Mask Debate Moves From School Boards to Courtrooms

WASHINGTON (AP ) —
In this March 21, 2021, file photo, students sit separated by plastic dividers during lunch at Wyandotte County High School in Kansas City, Kan., on the first day of in-person learning. (AP Photo/Charlie Riedel, File)

The rancorous debate over whether returning students should wear masks in the classroom has moved from school boards to courtrooms.

In at least 14 states, lawsuits have been filed either for or against masks in schools. In some cases, normally rule-enforcing school administrators are finding themselves fighting state leaders.

Legal experts say that while state laws normally trump local control, legal arguments from mask proponents have a good chance of coming out on top. But amid protests and even violence over masks around the United States, the court battle is just beginning.

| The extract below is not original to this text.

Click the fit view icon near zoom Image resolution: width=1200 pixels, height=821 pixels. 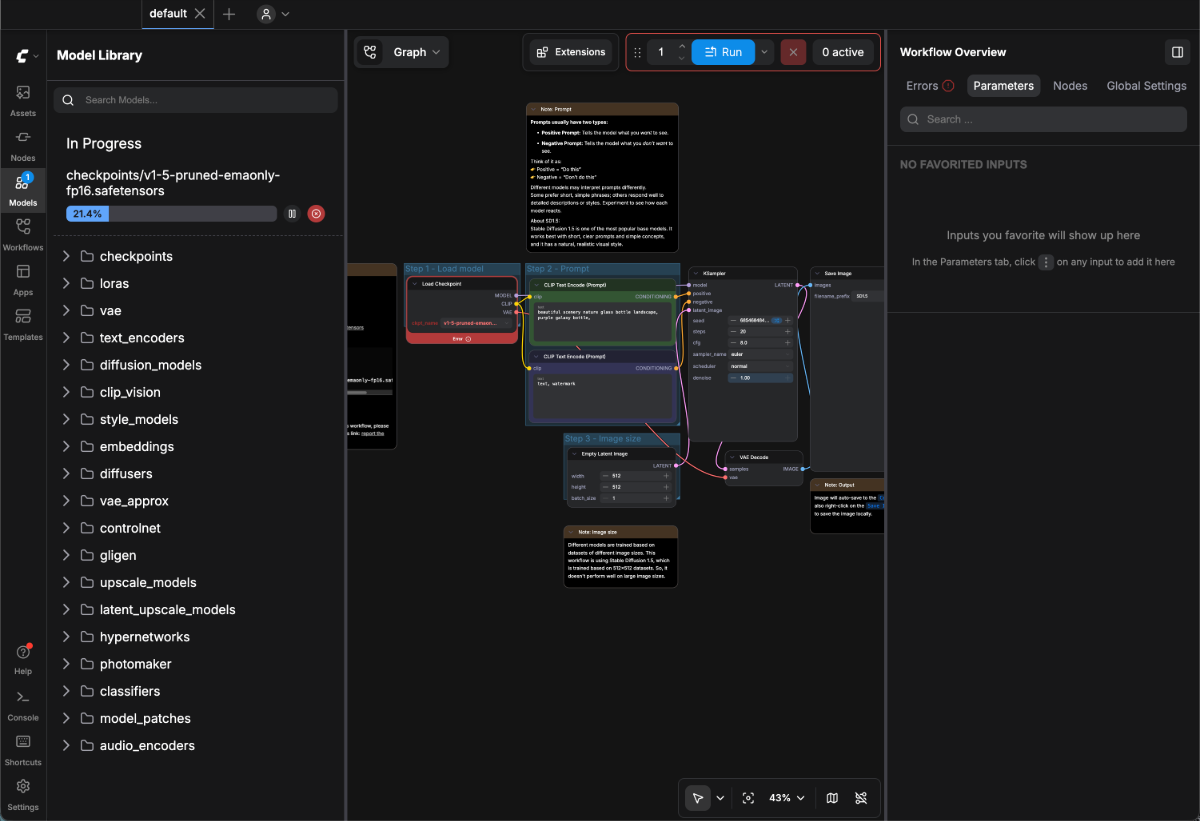click(748, 798)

Mask rules in public schools vary widely. Some states require them; others ban mandates. Many more leave it up to individual districts.

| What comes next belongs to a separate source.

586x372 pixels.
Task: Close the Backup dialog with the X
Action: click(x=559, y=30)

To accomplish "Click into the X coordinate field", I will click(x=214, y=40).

Big school districts that want to require masks are in court and battling governors in Florida, Texas and Arizona. Worried parents are suing over similar legislative bans on mandates in Utah, Iowa and South Carolina.

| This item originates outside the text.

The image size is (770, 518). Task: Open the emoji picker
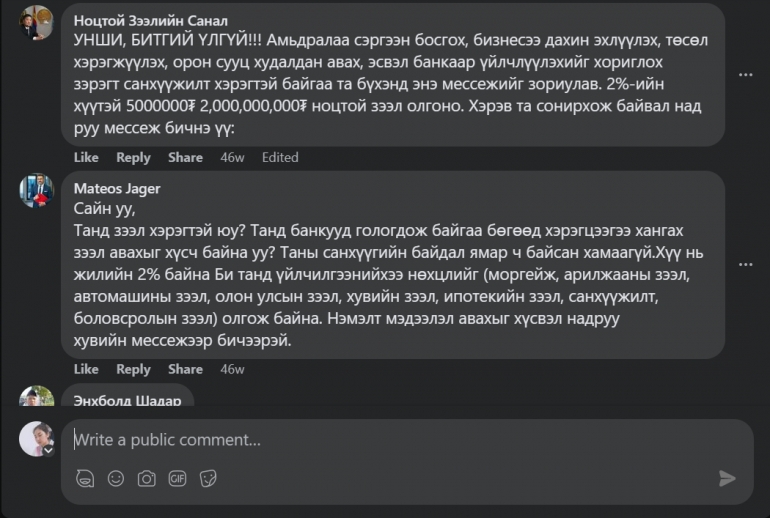pos(116,479)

Suits fighting mask requirements have popped up in Missouri, Illinois, Michigan, Kentucky and Montana.

At the heart of the debates are parents, scared or frustrated for their children in an unprecedented time. The early court record is mixed, with victories for mask proponents in Arkansas and Arizona followed by back-to-back decisions in two big states going opposite ways. The Texas Supreme Court blocked another school mask mandate Thursday while a Florida judge allowed the rules to go forward Friday.

The federal Centers for Disease Control and Prevention is recommending universal mask wearing in schools. Students age 12 and younger remain ineligible for COVID-19 vaccines.

Nationwide, COVID-19 deaths are running at more than 1,200 a day, the highest level since mid-March. New cases per day are averaging over 156,000, turning the clock back to the end of January.

The surge is largely fueled by the highly contagious Delta variant among people who are not vaccinated. In areas where vaccination rates are particularly low, doctors have pleaded with their communities to get inoculated to spare overburdened hospitals.

They have also sounded the alarm about the growing toll of the variant on children and young adults.

In Tennessee, for example, children now make up 36% of the state’s reported COVID-19 cases. Gov. Bill Lee has not banned schools from requiring masks but has ordered that any parent can opt out — and remote education options are limited this year. Few schools in the state have adopted mask mandates.

South Carolina passed anti-mask regulations and is now facing a federal lawsuit from the American Civil Liberties Union. The ACLU argues that the state is putting students with disabilities at greater risk in violation of federal law amid skyrocketing infections, particularly among younger children

Schools already have plenty of restrictions aimed at protecting the health of kids. Rules against peanuts are a good example, said Ruth Colker, a law professor at Ohio State University and a disability-law expert.

Those rules are aimed at protecting kids with potentially fatal peanut allergies that can be triggered by particles in the air. Similarly, the argument goes, kids especially vulnerable to COVID-19 need everyone to wear masks so they don’t get sick.

“They need the people around them not to be spreading the particles of peanuts,” Colker said. “COVID is just like peanuts. In fact, is more contagious.”

While many court decisions generally apply to one school or state, that could change if the federal government enters the legal fray. President Joe Biden has ordered his education secretary to explore possible legal action against several states that have blocked school mask mandates and other educational public health measures.

Whatever happens in court, though, is unlikely to bridge the vast and contentious political divides over masks.

A recent poll from The Associated Press and NORC Center for Public Affairs Research found about 6 in 10 Americans wanted students and teachers to be required to wear face masks while in school.

But that poll also found just 3 in 10 Republicans favor mask requirements, compared with about 8 in 10 Democrats.

The divide is playing out in Florida and Texas, where several big school districts are defying governors’ executive orders against school mask mandates.

In Texas, dozens of school districts have defied Gov. Greg Abbott’s mask mandate ban. But the state’s highest court sided with the governor this past week as the Republican judges found the “status quo” of authority on masks should rest with him while the case plays out.

“The decision to enforce mask mandates lies with the governor’s legislatively-granted authority,” Attorney General Ken Paxton said Thursday. “Mask mandates across our state are illegal.”

In Florida, more than half of public school students are now in mask-requiring districts, despite an executive order from Republican Gov. Ron DeSantis. He wants to leave such decisions up to parents, but on Friday a judge decided that schools need to be able to require masks to protect public health.